Pocas páginas, letra grande, y escasa sustancia. Es, con diferencia, la peor novela que he leído del autor. Eso no significa que sea mala, porque Torrente Ballester sabe escribir y el asunto, aunque intrascendente, llega a entretener. Pero no hay ni una pizca de su genio.

Otras reseñas: LA NOVELA DE PEPE ANSÚREZ, de Gonzalo Torrente Ballester y La novela de Pepe Ansúrez – Gonzalo Torrente Ballester .
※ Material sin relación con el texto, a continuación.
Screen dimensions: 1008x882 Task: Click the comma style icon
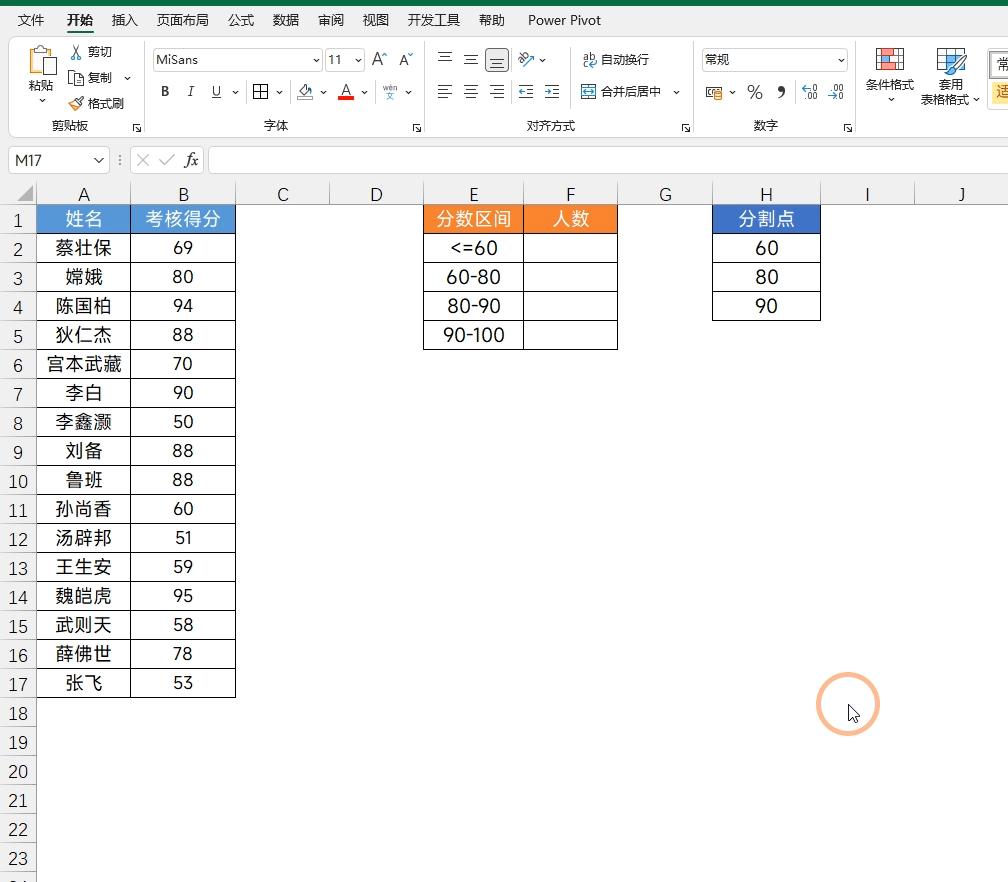pyautogui.click(x=781, y=92)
Calificación: Prescindible.

De todas maneras el soneto no fue la sorpresa de la tarde, como todos habían pensado, sino el anuncio, hecho a continuación por el propio poeta, de que durante algún tiempo abandonaría el cultivo de la poesía, que tantos éxitos le proporcionaba, como se acababa de ver, por el más arduo de la prosa, ya que estaba a punto de comenzar una novela. Fue muy aplaudido, casi tanto como el coro de mecanógrafas y meritorias que cantó con bastante gracia y, desde luego, brío, la historia desdichada de María de la O, mulata infeliz, según la versión del fallecido maestro Lecuona, a quien había conocido en Cuba, allá en sus años, el que dirigía la orquesta y la parte musical del espectáculo, el muy honrado don Ricardo Salas, cajero mayor sin servicio en ventanilla. A Pepe Ansúrez todo le fueron preguntas: de cómo el Director había permitido el recitado de aquel soneto en que se hablaba de los pechos de su señora, y de cuál era el argumento de la novela que sin duda estaba ya escribiendo.
No dejó por eso de tener opositores, y aun enemigos más o menos- declarados, más o menos maldicientes: en torno a su compañero de mesa se había formado el
corro de los disidentes, y lo mismo se hacían apuestas en el sentido de que Pepe Ansúrez, al verse solo y aplaudido en medio del escenario, se había marcado un farol al afirmar que dejaba la poesía para dedicarse a la prosa narrativa, como en el más arriesgado que afirmaba que Pepe Ansúrez era incapaz de redactar una cuartilla en buena prosa, como no fueran los informes que cada día hacía para la Superioridad en una prosa profesional, hecha de lugares comunes bancarios, sobre los cuales no cabía duda de que Ansúrez tenía un perfecto dominio. «¿Y quién os dice, queridos amigos, que Ansúrez no va a escribir su novela en esa prosa? No hay como las fórmulas que usamos cada día para una buena declaración de amor.» «Le adeudo en su respetable cuenta del corazón las ansias y sudores de cada día, desde que usted, distinguida dienta, aparece por la puerta de empleados de esta su casa.» «Bien pudo usted recordar otras fórmulas más pertinentes al caso, querido amigo, que las hay en abundancia: pero como muestra de lo que puede ser la novela de nuestro admirado Vate, no está mal.» Y así siguieron en este plan de choteo, al prolongarse con unos vinos en El Veloz, que quedaba por allí cerca del teatro, el corro de la maledicencia.